■ **GIVEN TASK**:
Count the lines below that contain the string "post", matching case exactly, and give only the resulting number.
==== SUPPLIED ENTRIES
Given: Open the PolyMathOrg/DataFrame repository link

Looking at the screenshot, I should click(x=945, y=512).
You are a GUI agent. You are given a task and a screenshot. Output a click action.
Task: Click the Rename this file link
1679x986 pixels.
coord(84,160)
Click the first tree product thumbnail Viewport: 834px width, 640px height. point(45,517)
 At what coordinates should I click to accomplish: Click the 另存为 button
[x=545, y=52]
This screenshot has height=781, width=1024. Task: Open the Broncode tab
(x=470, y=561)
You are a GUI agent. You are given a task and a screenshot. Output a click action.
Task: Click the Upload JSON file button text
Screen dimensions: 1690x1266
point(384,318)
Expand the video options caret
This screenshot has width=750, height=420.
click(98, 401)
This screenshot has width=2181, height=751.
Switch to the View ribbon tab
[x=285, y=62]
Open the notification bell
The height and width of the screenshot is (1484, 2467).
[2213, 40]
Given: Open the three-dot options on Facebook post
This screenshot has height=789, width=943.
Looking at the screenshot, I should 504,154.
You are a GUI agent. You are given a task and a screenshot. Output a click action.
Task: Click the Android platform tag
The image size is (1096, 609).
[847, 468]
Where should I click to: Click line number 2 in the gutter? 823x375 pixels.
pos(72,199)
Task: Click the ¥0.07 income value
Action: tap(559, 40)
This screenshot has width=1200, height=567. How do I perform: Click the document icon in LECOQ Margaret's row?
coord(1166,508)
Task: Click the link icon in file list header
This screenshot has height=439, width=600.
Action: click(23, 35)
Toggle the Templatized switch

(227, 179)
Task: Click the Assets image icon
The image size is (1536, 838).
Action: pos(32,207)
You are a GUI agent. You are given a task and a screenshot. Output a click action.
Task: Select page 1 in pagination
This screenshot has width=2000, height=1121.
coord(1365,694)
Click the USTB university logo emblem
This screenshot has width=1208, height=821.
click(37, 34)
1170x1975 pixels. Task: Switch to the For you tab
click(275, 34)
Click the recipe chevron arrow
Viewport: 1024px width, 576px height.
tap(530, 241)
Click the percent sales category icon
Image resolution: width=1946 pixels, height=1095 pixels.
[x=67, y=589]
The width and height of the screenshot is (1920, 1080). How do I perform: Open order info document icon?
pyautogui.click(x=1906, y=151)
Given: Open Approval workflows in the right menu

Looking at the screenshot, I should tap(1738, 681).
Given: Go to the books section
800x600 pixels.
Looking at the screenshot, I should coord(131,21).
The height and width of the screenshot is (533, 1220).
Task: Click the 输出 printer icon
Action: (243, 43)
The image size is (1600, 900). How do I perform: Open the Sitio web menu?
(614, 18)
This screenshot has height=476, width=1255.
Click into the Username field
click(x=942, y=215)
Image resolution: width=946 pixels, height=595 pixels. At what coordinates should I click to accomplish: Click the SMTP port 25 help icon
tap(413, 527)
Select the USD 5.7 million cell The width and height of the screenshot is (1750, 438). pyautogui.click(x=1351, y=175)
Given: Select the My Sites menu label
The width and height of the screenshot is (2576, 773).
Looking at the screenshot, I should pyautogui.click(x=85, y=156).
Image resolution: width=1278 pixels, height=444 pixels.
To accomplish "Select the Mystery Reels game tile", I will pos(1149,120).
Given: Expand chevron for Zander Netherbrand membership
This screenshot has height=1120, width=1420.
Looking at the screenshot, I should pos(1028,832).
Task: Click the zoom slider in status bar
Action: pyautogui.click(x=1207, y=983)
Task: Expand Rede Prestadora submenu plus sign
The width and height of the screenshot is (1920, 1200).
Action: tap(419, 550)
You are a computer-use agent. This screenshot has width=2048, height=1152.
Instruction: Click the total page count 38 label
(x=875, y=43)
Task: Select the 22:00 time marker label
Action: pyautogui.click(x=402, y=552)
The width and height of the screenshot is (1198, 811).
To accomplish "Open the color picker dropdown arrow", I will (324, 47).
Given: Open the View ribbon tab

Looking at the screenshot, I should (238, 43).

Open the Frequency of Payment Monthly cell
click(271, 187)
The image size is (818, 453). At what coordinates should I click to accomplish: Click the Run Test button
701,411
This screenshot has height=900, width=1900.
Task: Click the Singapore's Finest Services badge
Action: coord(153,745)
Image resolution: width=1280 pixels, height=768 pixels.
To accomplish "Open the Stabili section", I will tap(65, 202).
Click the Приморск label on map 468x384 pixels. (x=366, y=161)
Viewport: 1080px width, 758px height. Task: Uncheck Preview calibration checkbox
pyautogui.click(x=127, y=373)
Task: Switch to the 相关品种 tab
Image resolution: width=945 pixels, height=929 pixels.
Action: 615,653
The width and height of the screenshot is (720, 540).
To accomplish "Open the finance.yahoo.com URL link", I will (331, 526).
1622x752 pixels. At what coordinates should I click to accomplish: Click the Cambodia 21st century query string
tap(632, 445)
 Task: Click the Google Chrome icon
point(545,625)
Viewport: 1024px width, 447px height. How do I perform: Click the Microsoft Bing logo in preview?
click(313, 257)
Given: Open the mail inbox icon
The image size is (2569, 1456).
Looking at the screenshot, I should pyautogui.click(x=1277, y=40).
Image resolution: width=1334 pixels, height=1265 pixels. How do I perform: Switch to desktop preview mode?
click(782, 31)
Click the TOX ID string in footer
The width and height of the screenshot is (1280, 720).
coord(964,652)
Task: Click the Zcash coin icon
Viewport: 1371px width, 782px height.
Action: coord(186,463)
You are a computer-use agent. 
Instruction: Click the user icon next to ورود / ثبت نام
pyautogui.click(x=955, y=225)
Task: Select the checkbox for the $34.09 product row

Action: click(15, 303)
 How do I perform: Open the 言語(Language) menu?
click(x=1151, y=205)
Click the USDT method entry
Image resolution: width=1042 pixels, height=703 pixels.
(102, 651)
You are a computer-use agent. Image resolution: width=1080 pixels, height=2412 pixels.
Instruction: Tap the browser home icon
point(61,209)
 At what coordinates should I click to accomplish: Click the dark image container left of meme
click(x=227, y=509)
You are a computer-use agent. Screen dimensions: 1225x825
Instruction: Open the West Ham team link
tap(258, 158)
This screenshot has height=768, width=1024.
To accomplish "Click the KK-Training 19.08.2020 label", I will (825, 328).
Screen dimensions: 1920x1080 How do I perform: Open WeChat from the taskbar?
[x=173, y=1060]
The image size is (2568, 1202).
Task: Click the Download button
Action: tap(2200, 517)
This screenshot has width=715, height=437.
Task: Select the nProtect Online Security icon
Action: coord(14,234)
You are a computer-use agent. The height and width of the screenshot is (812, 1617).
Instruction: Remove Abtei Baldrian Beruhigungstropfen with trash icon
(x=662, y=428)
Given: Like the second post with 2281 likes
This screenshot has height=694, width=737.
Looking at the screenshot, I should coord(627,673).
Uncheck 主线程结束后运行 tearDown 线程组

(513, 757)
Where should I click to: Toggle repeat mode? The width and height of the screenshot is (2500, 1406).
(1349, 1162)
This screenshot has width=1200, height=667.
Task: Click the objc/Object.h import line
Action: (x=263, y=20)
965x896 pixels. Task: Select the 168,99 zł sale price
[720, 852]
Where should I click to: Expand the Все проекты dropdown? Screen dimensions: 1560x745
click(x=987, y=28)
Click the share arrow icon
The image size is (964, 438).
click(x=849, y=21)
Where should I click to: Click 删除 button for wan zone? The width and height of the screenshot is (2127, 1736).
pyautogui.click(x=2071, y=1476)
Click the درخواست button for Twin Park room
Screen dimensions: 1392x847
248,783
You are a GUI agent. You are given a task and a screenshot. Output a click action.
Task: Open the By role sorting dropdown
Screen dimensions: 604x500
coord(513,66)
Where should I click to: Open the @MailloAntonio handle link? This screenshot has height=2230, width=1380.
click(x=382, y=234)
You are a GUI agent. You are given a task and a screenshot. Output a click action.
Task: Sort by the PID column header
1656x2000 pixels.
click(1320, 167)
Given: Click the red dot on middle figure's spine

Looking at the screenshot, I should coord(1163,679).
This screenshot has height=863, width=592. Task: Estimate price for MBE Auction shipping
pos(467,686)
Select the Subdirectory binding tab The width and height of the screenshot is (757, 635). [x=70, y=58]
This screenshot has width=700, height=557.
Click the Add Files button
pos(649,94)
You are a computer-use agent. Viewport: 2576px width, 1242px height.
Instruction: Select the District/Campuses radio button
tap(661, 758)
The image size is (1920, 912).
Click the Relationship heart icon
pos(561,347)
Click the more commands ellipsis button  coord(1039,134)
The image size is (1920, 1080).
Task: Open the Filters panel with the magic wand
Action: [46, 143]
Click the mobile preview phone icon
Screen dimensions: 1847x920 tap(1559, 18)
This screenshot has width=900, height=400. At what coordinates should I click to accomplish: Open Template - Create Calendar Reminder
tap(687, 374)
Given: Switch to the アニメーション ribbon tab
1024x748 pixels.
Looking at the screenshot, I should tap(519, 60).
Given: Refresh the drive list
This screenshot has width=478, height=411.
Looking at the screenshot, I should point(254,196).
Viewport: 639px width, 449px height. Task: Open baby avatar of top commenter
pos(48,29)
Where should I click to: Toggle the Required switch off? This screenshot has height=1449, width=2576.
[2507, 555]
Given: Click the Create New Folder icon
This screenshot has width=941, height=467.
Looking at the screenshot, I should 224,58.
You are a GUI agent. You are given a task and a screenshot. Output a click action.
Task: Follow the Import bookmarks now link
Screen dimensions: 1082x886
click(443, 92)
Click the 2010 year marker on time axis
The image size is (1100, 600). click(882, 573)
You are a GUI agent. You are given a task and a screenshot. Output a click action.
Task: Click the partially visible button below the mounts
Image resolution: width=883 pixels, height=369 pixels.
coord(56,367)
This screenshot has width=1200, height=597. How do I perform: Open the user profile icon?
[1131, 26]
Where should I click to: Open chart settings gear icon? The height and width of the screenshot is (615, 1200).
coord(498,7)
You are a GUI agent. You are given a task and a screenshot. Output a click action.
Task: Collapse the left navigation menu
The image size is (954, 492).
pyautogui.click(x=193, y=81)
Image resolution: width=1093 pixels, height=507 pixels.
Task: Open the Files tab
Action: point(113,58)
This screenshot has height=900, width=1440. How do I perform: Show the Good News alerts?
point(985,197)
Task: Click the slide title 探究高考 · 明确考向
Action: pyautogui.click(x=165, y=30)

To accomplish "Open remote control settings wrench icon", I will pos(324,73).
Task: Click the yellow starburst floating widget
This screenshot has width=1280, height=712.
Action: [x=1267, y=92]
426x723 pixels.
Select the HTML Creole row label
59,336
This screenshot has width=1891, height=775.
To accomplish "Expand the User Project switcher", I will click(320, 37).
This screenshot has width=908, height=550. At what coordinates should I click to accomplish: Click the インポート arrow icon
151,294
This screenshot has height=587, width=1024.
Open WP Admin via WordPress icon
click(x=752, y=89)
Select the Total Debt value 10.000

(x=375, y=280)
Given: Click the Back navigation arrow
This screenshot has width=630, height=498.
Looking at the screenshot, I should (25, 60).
========
■ **CORRECT OUTPUT**:
2